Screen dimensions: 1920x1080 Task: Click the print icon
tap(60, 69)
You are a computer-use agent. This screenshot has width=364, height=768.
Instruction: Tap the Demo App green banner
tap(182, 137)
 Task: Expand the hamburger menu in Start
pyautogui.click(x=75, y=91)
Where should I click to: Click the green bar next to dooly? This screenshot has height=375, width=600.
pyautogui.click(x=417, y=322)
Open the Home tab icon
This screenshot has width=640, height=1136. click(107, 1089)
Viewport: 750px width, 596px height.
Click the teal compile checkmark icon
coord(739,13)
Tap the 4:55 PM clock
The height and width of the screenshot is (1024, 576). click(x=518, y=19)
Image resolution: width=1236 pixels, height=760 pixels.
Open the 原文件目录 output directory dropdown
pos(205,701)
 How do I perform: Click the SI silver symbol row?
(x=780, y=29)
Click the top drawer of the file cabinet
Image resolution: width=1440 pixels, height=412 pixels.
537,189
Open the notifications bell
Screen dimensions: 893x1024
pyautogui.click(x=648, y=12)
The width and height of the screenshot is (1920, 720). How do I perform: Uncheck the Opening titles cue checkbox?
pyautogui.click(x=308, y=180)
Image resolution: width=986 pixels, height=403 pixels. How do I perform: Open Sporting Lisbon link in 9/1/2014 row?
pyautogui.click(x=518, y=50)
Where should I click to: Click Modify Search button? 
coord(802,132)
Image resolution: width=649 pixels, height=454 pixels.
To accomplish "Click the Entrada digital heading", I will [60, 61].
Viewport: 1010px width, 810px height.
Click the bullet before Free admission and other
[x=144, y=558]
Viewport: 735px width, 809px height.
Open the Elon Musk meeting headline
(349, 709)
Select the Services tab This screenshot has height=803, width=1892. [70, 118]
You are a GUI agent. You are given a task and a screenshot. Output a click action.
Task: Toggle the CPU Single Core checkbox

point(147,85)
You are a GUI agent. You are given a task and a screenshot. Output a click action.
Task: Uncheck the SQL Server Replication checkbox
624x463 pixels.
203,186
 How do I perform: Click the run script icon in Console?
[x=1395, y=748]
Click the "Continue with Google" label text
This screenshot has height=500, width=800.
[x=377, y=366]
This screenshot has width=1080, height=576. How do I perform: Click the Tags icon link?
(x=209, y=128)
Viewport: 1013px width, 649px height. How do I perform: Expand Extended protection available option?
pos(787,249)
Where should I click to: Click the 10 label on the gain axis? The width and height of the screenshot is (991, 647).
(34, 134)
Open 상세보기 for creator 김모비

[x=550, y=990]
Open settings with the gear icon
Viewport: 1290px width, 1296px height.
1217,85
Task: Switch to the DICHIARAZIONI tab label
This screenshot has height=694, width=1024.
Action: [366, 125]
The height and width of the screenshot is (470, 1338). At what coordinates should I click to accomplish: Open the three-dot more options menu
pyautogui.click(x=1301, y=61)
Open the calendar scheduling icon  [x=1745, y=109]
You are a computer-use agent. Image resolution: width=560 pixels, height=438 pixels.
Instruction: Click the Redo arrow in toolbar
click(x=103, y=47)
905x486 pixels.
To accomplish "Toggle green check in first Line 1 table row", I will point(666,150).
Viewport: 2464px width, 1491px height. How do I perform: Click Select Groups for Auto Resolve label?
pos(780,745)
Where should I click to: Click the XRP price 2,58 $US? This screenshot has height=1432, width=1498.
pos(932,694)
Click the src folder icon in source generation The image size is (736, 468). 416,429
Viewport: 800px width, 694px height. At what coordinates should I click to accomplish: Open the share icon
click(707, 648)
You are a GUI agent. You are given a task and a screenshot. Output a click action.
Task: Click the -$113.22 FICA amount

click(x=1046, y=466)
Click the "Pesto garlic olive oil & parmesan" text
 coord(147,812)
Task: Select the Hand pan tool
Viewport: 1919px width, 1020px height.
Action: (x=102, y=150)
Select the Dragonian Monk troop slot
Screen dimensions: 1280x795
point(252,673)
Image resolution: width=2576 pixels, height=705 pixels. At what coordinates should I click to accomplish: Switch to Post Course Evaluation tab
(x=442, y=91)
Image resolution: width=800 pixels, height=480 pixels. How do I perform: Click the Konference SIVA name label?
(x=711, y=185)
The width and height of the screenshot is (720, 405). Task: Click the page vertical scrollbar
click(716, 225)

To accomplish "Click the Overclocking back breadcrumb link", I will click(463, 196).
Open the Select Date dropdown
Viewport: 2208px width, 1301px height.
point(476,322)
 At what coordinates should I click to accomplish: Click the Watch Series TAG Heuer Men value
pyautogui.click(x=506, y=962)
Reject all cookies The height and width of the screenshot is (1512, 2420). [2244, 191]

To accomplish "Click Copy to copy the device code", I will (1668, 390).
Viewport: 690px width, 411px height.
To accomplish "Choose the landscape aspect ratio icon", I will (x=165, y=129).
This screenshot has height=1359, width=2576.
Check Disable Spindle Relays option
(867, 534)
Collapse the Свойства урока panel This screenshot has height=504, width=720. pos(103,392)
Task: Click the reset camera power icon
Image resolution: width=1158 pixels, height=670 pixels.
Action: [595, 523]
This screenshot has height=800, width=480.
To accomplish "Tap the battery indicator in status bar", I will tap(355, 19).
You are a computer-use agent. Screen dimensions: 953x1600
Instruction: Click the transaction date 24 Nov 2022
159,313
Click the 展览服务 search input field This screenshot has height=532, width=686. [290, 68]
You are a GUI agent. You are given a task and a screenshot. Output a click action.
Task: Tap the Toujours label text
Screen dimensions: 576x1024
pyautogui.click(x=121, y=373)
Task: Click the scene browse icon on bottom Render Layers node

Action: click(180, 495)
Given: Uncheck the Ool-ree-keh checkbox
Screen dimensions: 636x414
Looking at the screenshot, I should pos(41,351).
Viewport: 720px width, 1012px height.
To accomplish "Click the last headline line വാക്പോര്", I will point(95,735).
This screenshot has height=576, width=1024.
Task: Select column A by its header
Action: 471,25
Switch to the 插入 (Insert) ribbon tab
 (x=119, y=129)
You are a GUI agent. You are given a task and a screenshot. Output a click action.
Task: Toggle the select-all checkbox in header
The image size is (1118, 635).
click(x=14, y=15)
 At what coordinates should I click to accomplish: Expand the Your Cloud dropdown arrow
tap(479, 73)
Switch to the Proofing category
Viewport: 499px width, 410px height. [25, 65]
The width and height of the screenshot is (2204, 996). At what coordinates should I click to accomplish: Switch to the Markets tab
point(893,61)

*****

TASK OBJECTIVE:
Format the lines above as a numbered list, leaving out any blank lines.

RESPONSE TO THIS EXERCISE:
1. Screen dimensions: 1920x1080 Task: Click the print icon
2. tap(60, 69)
3. You are a computer-use agent. This screenshot has width=364, height=768.
4. Instruction: Tap the Demo App green banner
5. tap(182, 137)
6.  Task: Expand the hamburger menu in Start
7. pyautogui.click(x=75, y=91)
8. Where should I click to: Click the green bar next to dooly? This screenshot has height=375, width=600.
9. pyautogui.click(x=417, y=322)
10. Open the Home tab icon
11. This screenshot has width=640, height=1136. click(107, 1089)
12. Viewport: 750px width, 596px height.
13. Click the teal compile checkmark icon
14. coord(739,13)
15. Tap the 4:55 PM clock
16. The height and width of the screenshot is (1024, 576). click(x=518, y=19)
17. Image resolution: width=1236 pixels, height=760 pixels.
18. Open the 原文件目录 output directory dropdown
19. pos(205,701)
20.  How do I perform: Click the SI silver symbol row?
21. (x=780, y=29)
22. Click the top drawer of the file cabinet
23. Image resolution: width=1440 pixels, height=412 pixels.
24. 537,189
25. Open the notifications bell
26. Screen dimensions: 893x1024
27. pyautogui.click(x=648, y=12)
28. The width and height of the screenshot is (1920, 720). How do I perform: Uncheck the Opening titles cue checkbox?
29. pyautogui.click(x=308, y=180)
30. Image resolution: width=986 pixels, height=403 pixels. How do I perform: Open Sporting Lisbon link in 9/1/2014 row?
31. pyautogui.click(x=518, y=50)
32. Where should I click to: Click Modify Search button? 
33. coord(802,132)
34. Image resolution: width=649 pixels, height=454 pixels.
35. To accomplish "Click the Entrada digital heading", I will [60, 61].
36. Viewport: 1010px width, 810px height.
37. Click the bullet before Free admission and other
38. [x=144, y=558]
39. Viewport: 735px width, 809px height.
40. Open the Elon Musk meeting headline
41. (349, 709)
42. Select the Services tab This screenshot has height=803, width=1892. [70, 118]
43. You are a GUI agent. You are given a task and a screenshot. Output a click action.
44. Task: Toggle the CPU Single Core checkbox
45. point(147,85)
46. You are a GUI agent. You are given a task and a screenshot. Output a click action.
47. Task: Uncheck the SQL Server Replication checkbox
48. 624x463 pixels.
49. 203,186
50.  How do I perform: Click the run script icon in Console?
51. [x=1395, y=748]
52. Click the "Continue with Google" label text
53. This screenshot has height=500, width=800.
54. [x=377, y=366]
55. This screenshot has width=1080, height=576. How do I perform: Click the Tags icon link?
56. (x=209, y=128)
57. Viewport: 1013px width, 649px height. How do I perform: Expand Extended protection available option?
58. pos(787,249)
59. Where should I click to: Click the 10 label on the gain axis? The width and height of the screenshot is (991, 647).
60. (34, 134)
61. Open 상세보기 for creator 김모비
62. [x=550, y=990]
63. Open settings with the gear icon
64. Viewport: 1290px width, 1296px height.
65. 1217,85
66. Task: Switch to the DICHIARAZIONI tab label
67. This screenshot has height=694, width=1024.
68. Action: [366, 125]
69. The height and width of the screenshot is (470, 1338). At what coordinates should I click to accomplish: Open the three-dot more options menu
70. pyautogui.click(x=1301, y=61)
71. Open the calendar scheduling icon  [x=1745, y=109]
72. You are a computer-use agent. Image resolution: width=560 pixels, height=438 pixels.
73. Instruction: Click the Redo arrow in toolbar
74. click(x=103, y=47)
75. 905x486 pixels.
76. To accomplish "Toggle green check in first Line 1 table row", I will point(666,150).
77. Viewport: 2464px width, 1491px height. How do I perform: Click Select Groups for Auto Resolve label?
78. pos(780,745)
79. Where should I click to: Click the XRP price 2,58 $US? This screenshot has height=1432, width=1498.
80. pos(932,694)
81. Click the src folder icon in source generation The image size is (736, 468). 416,429
82. Viewport: 800px width, 694px height. At what coordinates should I click to accomplish: Open the share icon
83. click(707, 648)
84. You are a GUI agent. You are given a task and a screenshot. Output a click action.
85. Task: Click the -$113.22 FICA amount
86. click(x=1046, y=466)
87. Click the "Pesto garlic olive oil & parmesan" text
88.  coord(147,812)
89. Task: Select the Hand pan tool
90. Viewport: 1919px width, 1020px height.
91. Action: (x=102, y=150)
92. Select the Dragonian Monk troop slot
93. Screen dimensions: 1280x795
94. point(252,673)
95. Image resolution: width=2576 pixels, height=705 pixels. At what coordinates should I click to accomplish: Switch to Post Course Evaluation tab
96. (x=442, y=91)
97. Image resolution: width=800 pixels, height=480 pixels. How do I perform: Click the Konference SIVA name label?
98. (x=711, y=185)
99. The width and height of the screenshot is (720, 405). Task: Click the page vertical scrollbar
100. click(716, 225)
101. To accomplish "Click the Overclocking back breadcrumb link", I will click(463, 196).
102. Open the Select Date dropdown
103. Viewport: 2208px width, 1301px height.
104. point(476,322)
105.  At what coordinates should I click to accomplish: Click the Watch Series TAG Heuer Men value
106. pyautogui.click(x=506, y=962)
107. Reject all cookies The height and width of the screenshot is (1512, 2420). [2244, 191]
108. To accomplish "Click Copy to copy the device code", I will (1668, 390).
109. Viewport: 690px width, 411px height.
110. To accomplish "Choose the landscape aspect ratio icon", I will (x=165, y=129).
111. This screenshot has height=1359, width=2576.
112. Check Disable Spindle Relays option
113. (867, 534)
114. Collapse the Свойства урока panel This screenshot has height=504, width=720. pos(103,392)
115. Task: Click the reset camera power icon
116. Image resolution: width=1158 pixels, height=670 pixels.
117. Action: [595, 523]
118. This screenshot has height=800, width=480.
119. To accomplish "Tap the battery indicator in status bar", I will tap(355, 19).
120. You are a computer-use agent. Screen dimensions: 953x1600
121. Instruction: Click the transaction date 24 Nov 2022
122. 159,313
123. Click the 展览服务 search input field This screenshot has height=532, width=686. [290, 68]
124. You are a GUI agent. You are given a task and a screenshot. Output a click action.
125. Task: Tap the Toujours label text
126. Screen dimensions: 576x1024
127. pyautogui.click(x=121, y=373)
128. Task: Click the scene browse icon on bottom Render Layers node
129. Action: click(180, 495)
130. Given: Uncheck the Ool-ree-keh checkbox
131. Screen dimensions: 636x414
132. Looking at the screenshot, I should pos(41,351).
133. Viewport: 720px width, 1012px height.
134. To accomplish "Click the last headline line വാക്പോര്", I will point(95,735).
135. This screenshot has height=576, width=1024.
136. Task: Select column A by its header
137. Action: 471,25
138. Switch to the 插入 (Insert) ribbon tab
139.  (x=119, y=129)
140. You are a GUI agent. You are given a task and a screenshot. Output a click action.
141. Task: Toggle the select-all checkbox in header
142. The image size is (1118, 635).
143. click(x=14, y=15)
144.  At what coordinates should I click to accomplish: Expand the Your Cloud dropdown arrow
145. tap(479, 73)
146. Switch to the Proofing category
147. Viewport: 499px width, 410px height. [25, 65]
148. The width and height of the screenshot is (2204, 996). At what coordinates should I click to accomplish: Switch to the Markets tab
149. point(893,61)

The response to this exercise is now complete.